THE heart-warming rescue of a dangling brush-tail possum in Chelsea Heights on Sunday morning has gladdened hearts around the world.
The possum’s plight – and the good natured banding together of Amaroo Drive neighbours, the power company, and SES crew to save it – had been shared online by more than 14,500 viewers in the US, Spain, Germany, Italy, South America, the Philippines, and the UK, by Tuesday morning.
“It could be the possum that reunites Europe,” quipped Chelsea SES’s Phil Wall, who said he certainly “couldn’t stand by and watch an animal suffer like that”.
The female possum’s plight sparked a rescue call about 8.45am when neighbours saw it desperately hanging from a TV cable about four metres above ground and some distance from the power pole on the freezing morning.

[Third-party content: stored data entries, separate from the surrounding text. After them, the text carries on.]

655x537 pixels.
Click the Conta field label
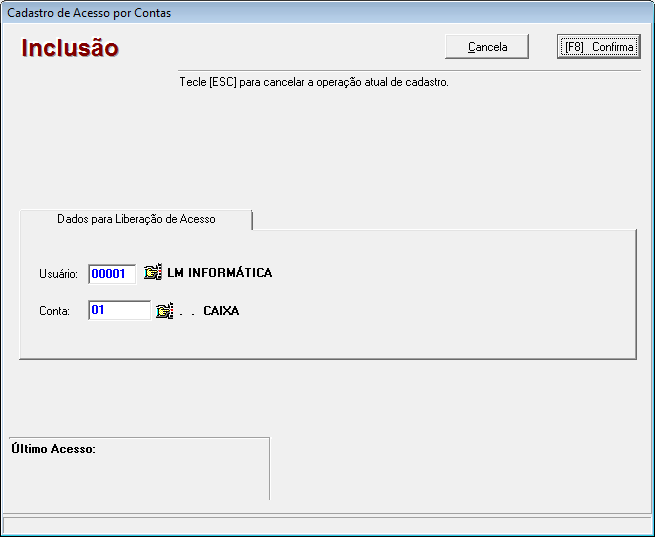pos(54,312)
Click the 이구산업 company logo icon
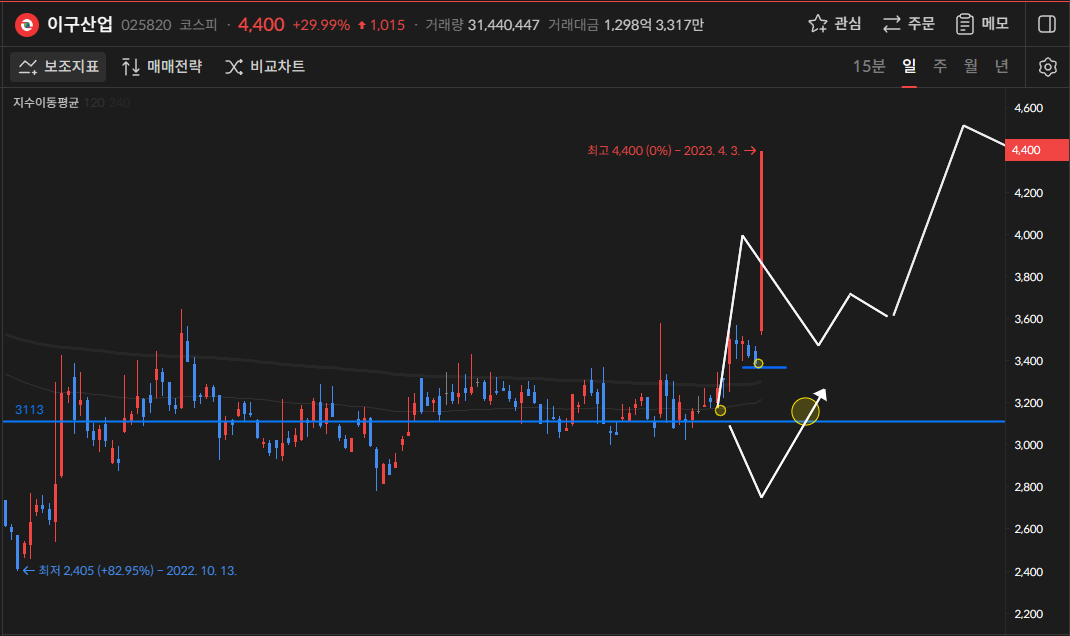The image size is (1070, 636). [x=27, y=24]
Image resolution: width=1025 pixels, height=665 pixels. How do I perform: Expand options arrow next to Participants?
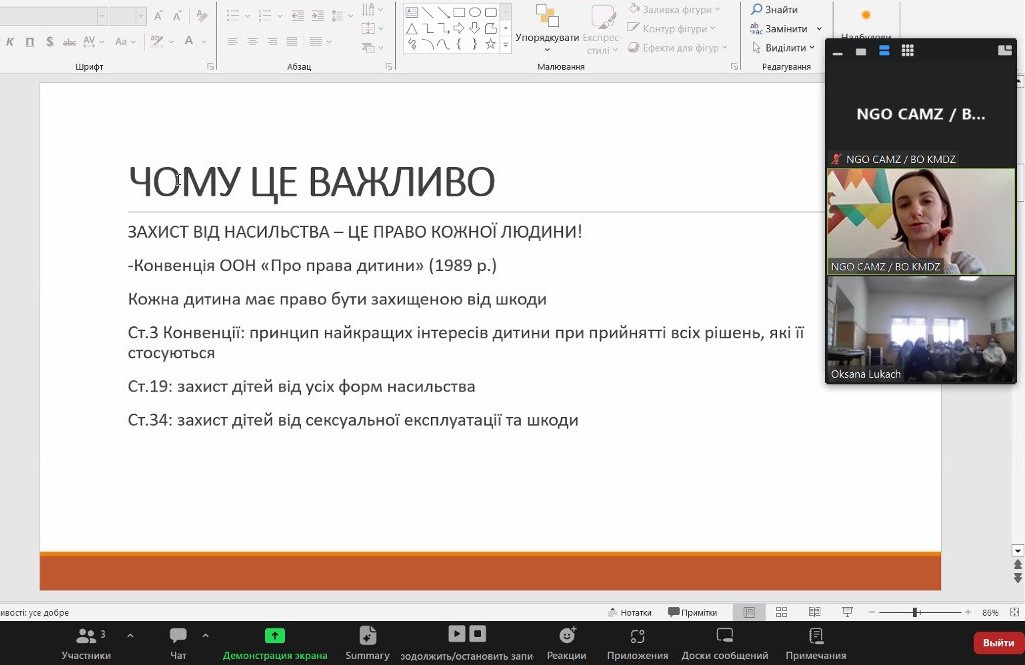coord(130,635)
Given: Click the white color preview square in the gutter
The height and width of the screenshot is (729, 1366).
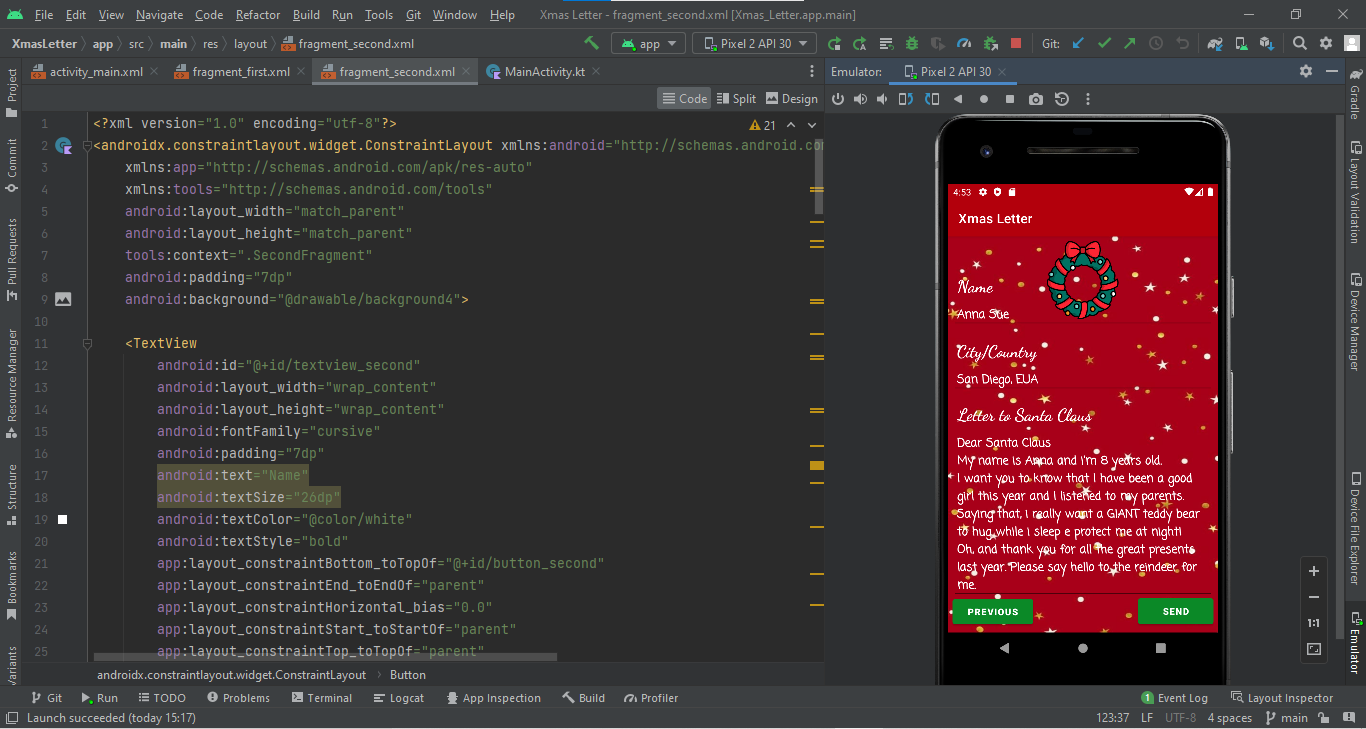Looking at the screenshot, I should click(62, 519).
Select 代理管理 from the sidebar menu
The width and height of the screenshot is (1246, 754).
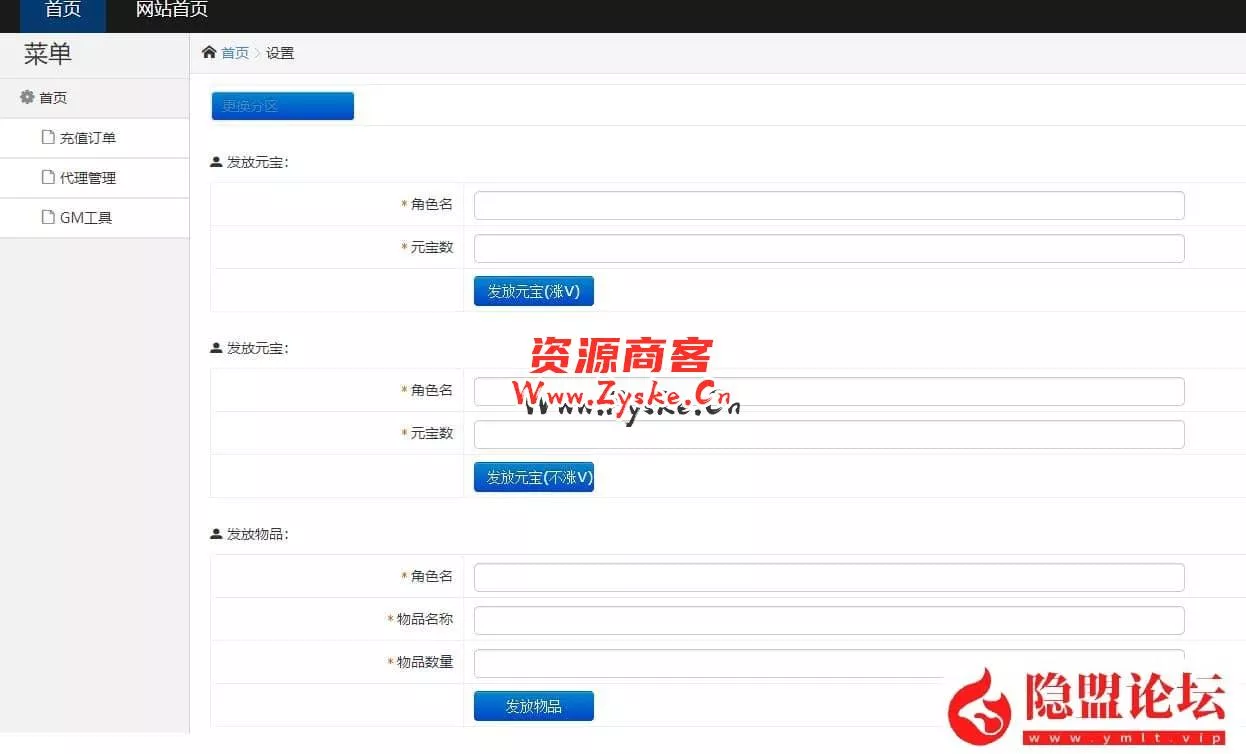click(88, 178)
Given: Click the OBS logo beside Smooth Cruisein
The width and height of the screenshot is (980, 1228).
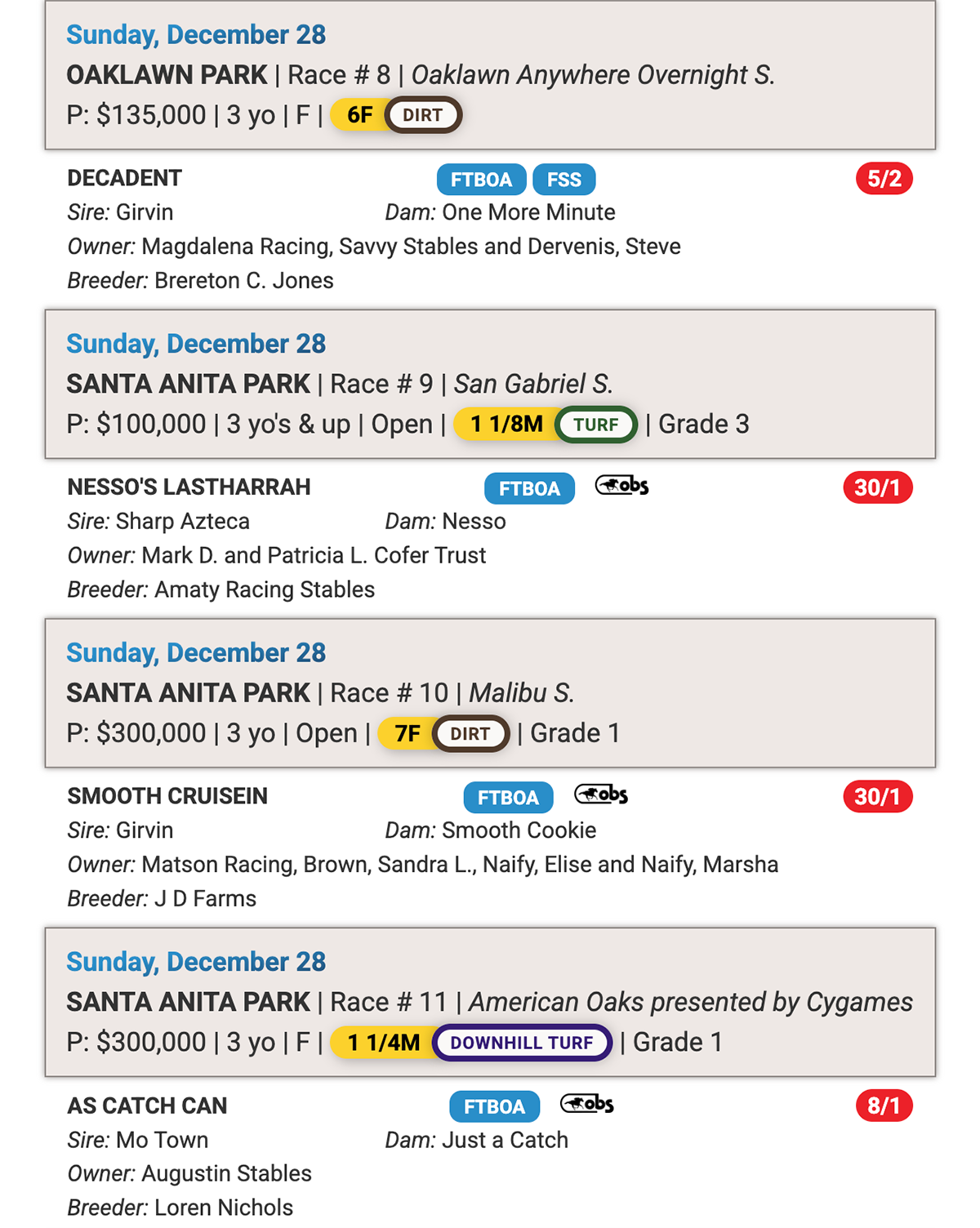Looking at the screenshot, I should (x=602, y=795).
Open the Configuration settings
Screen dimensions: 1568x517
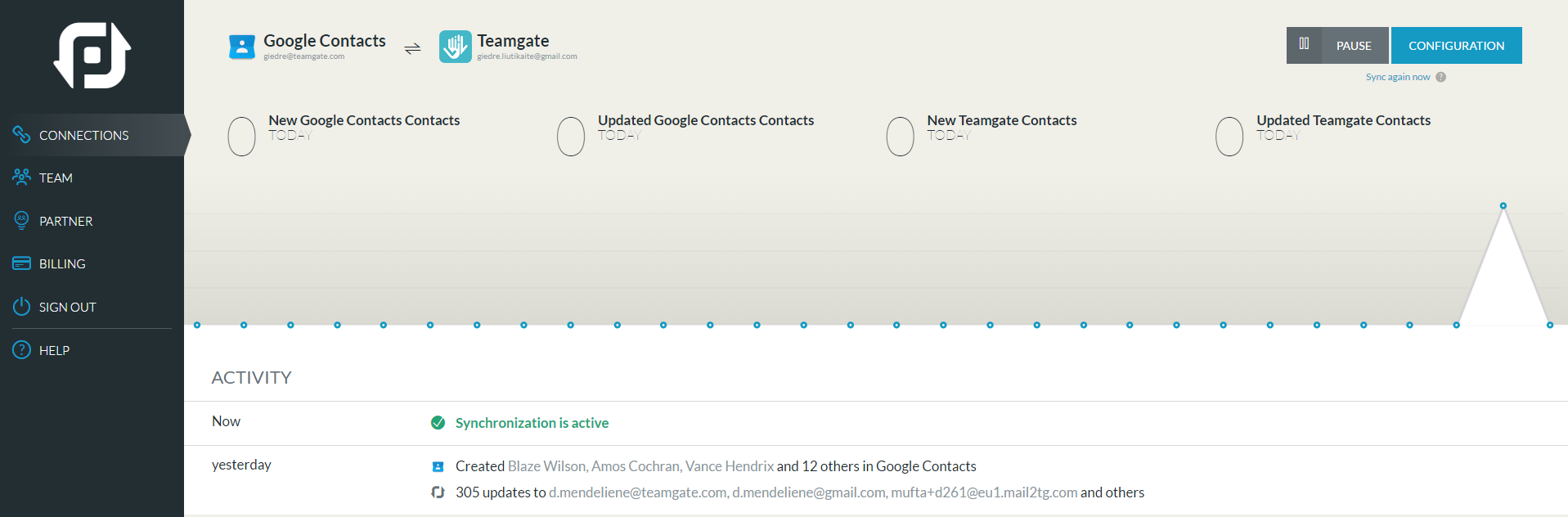[x=1456, y=45]
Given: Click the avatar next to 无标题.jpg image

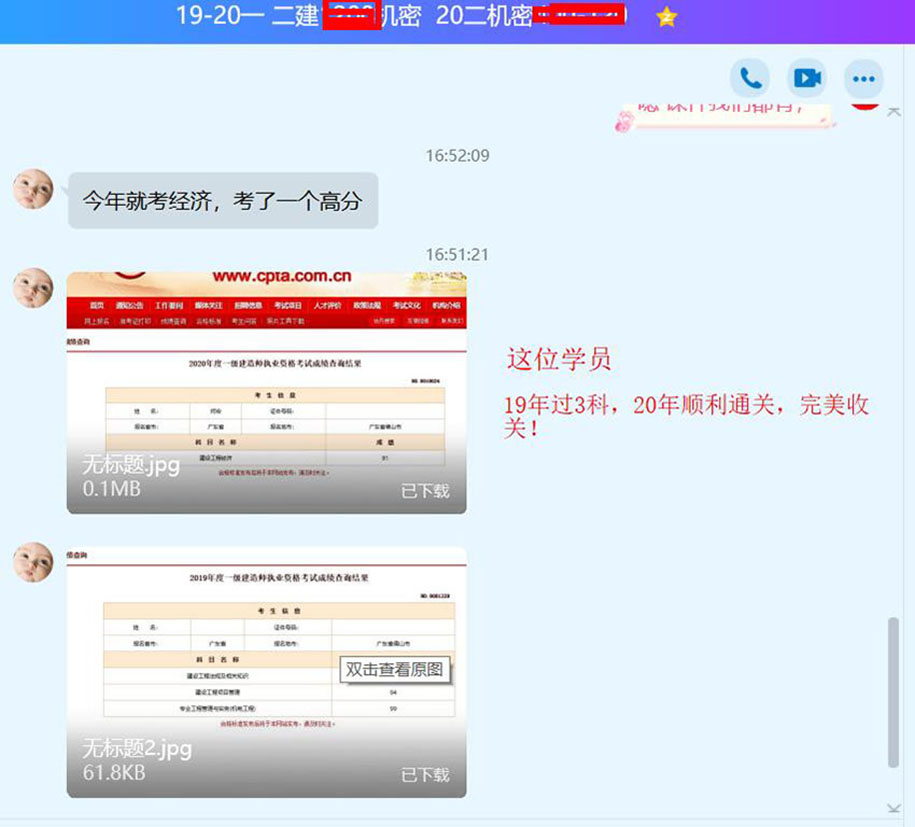Looking at the screenshot, I should coord(33,288).
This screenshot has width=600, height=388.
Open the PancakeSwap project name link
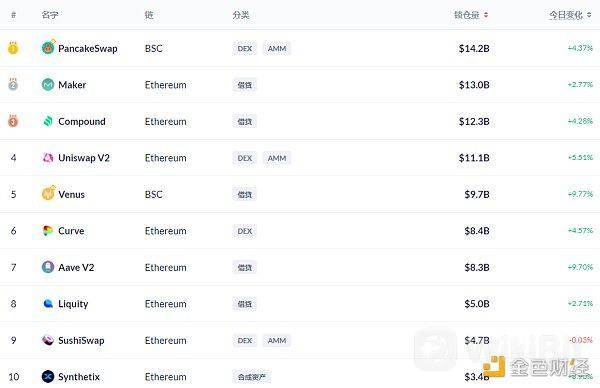(88, 49)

“She couldn’t go up or down, but was using the cable as a sort of harness to support herself, and making the best of an obviously stressful situation,” Mr Wall said. “She was smart because she had worked out that if she lifted her back legs she could take the weight off herself.”
Unfortunately, her baby had fallen out of her pouch, and was discreetly removed.
“To see that poor thing hanging there and obviously stressing meant I just had to help,” Mr Wall said. “It was funny but the training just kicks in: I was walking around underneath saying, ‘You’ll be all right, don’t worry sweetheart’ – it just becomes second nature.
“She was looking at me and one of the neighbours said, ‘She’s listening to you’,”
Mr Wall, who has two ringtail possums in his own garden, said his wife told him to take some banana to give to the stranded possum because she knew how much they liked eating them.
Everyone lent a hand: one neighbour called the power company, another came outside with a possum cage and another brought a sheet so, if necessary, the possum could be dropped into it.
Two power line workers in a cherry picker put the possum in the cage and snipped the cable. She was lowered to the ground and taken to a vet in a neighbour’s car. Later that day she was taken to Frankston Animal Emergency centre sore, tired and stressed – but safe.
She will be released back into the wild when fully recovered.
He laughed off callous suggestions made on a morning radio show that “a bullet would have been cheaper”.
“I am a volunteer so it was cheaper than a bullet – we all did it for free.”